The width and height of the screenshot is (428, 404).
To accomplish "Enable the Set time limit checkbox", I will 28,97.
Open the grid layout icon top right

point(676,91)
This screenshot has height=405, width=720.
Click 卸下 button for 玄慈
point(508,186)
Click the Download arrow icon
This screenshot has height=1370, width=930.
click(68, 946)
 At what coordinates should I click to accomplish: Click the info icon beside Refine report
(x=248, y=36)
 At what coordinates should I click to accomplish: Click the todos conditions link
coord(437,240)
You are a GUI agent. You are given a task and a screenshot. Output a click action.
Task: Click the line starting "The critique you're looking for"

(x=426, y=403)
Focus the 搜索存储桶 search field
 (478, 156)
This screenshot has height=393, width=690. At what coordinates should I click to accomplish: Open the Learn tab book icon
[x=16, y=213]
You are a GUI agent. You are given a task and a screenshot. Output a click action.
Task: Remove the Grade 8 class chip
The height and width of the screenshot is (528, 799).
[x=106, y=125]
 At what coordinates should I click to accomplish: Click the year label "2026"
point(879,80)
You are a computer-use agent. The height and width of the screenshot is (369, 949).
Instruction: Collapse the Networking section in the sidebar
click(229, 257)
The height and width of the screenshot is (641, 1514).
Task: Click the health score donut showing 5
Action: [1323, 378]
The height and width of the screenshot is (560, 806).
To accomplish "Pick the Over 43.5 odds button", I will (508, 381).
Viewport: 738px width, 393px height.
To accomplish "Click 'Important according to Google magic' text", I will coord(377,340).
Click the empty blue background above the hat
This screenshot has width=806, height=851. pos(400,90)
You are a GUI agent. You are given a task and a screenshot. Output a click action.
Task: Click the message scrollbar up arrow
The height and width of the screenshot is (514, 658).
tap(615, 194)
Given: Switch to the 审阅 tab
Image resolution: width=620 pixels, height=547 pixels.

* * * * * * * * *

EXERCISE PROMPT: Every entry shown earlier is to be returned exactly, line for line.

WRITTEN SOLUTION:
The width and height of the screenshot is (428, 404).
To accomplish "Enable the Set time limit checkbox", I will 28,97.
Open the grid layout icon top right

point(676,91)
This screenshot has height=405, width=720.
Click 卸下 button for 玄慈
point(508,186)
Click the Download arrow icon
This screenshot has height=1370, width=930.
click(68, 946)
 At what coordinates should I click to accomplish: Click the info icon beside Refine report
(x=248, y=36)
 At what coordinates should I click to accomplish: Click the todos conditions link
coord(437,240)
You are a GUI agent. You are given a task and a screenshot. Output a click action.
Task: Click the line starting "The critique you're looking for"

(x=426, y=403)
Focus the 搜索存储桶 search field
 (478, 156)
This screenshot has height=393, width=690. At what coordinates should I click to accomplish: Open the Learn tab book icon
[x=16, y=213]
You are a GUI agent. You are given a task and a screenshot. Output a click action.
Task: Remove the Grade 8 class chip
The height and width of the screenshot is (528, 799).
[x=106, y=125]
 At what coordinates should I click to accomplish: Click the year label "2026"
point(879,80)
You are a computer-use agent. The height and width of the screenshot is (369, 949).
Instruction: Collapse the Networking section in the sidebar
click(229, 257)
The height and width of the screenshot is (641, 1514).
Task: Click the health score donut showing 5
Action: [1323, 378]
The height and width of the screenshot is (560, 806).
To accomplish "Pick the Over 43.5 odds button", I will (508, 381).
Viewport: 738px width, 393px height.
To accomplish "Click 'Important according to Google magic' text", I will coord(377,340).
Click the empty blue background above the hat
This screenshot has width=806, height=851. pos(400,90)
You are a GUI agent. You are given a task and a screenshot. Output a click action.
Task: Click the message scrollbar up arrow
The height and width of the screenshot is (514, 658).
tap(615, 194)
Given: Switch to the 审阅 tab
Image resolution: width=620 pixels, height=547 pixels.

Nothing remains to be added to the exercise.